I just killed a roach. A big ass roach. The kind that just got out of jail after serving 5-to-10 for aggravated assault. It just spent the last 51 months lifting weights, jacking himself up to avenge the death of his cousin, who was shived while in juvie over in Jacksonville. This fucking roach was no joke. I was sitting in our white, oversized Ikea loveseat, with this very laptop in my lap, checking the night's baseball scores, when I heard a shuffling, like a deck of wet cards. I dismissed it as just another sound in our hundred-year-old apartment, the kind of sound you hear every other minute, whether it is a boiling pipe or cracking wood or shifting plaster. I turned around only when I heard a sound right by my ear. Turning, there it was. The roach. He had a tattoo on his left forearm, etched in blue and red ink: PuNK 4 Life. He looked me in the eye and said, "What the fuck is your problem, bitch?" I didn't answer. (And I didn't scream like a fourth-grade-girl at a N-Sync concert, no matter what Jill says). Instead, I calmly walked to the cupboard under my sink and got the new spray can of RAID I had just bought at Rite-Aid.

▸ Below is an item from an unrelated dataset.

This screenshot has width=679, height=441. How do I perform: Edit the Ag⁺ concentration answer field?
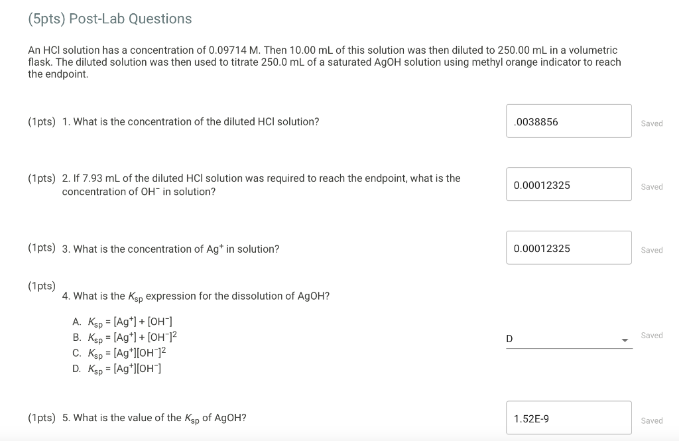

This was the recent formula, guaran-fucking-teed to make roaches regret the day they entered your humble domicile. It even had a slim blue tube on it so you could direct the roach-crippling high-tech formula directly upon a specific part of the roach. I aimed for the tattoo on his forearm and pulled the trigger. This roach, however, was not going to go gently into that good night. He ran around my armchair like Ben Johnson on steroids, shooting to and fro as if he had mastered the art of invisibility. Undaunted, I erred on the side of death, coating the entire chair in a healthy dosing of roach-killing juice and walked away. Returning minutes later, I lifted a cushion to find this ex-con roach on his back, in the throes of paralyzation. Facing death, he look me in the eyes, and with his last breath, he muttered, "Go fuck yourself, human. See you on the flip-side." I used a Bounty-quicker-picker-upper to take his convulsing exo-skeleton to the trash. With one last motion, he flicked me off, and took his death like a man, or rather, a roach. I only hope I can be so brave one day.
Comments (1)
You puss. Bugspray is for chicks. They're toxic and should not be used. You should have reached for the newspaper or the one flip flop like my mum does and smacked the goo out of its body. I would then leave it alone for a while before wiping it up with a small strip of TP and flushing it down the toilet.
You puss...and N'Sync references reveal how dated your arse is.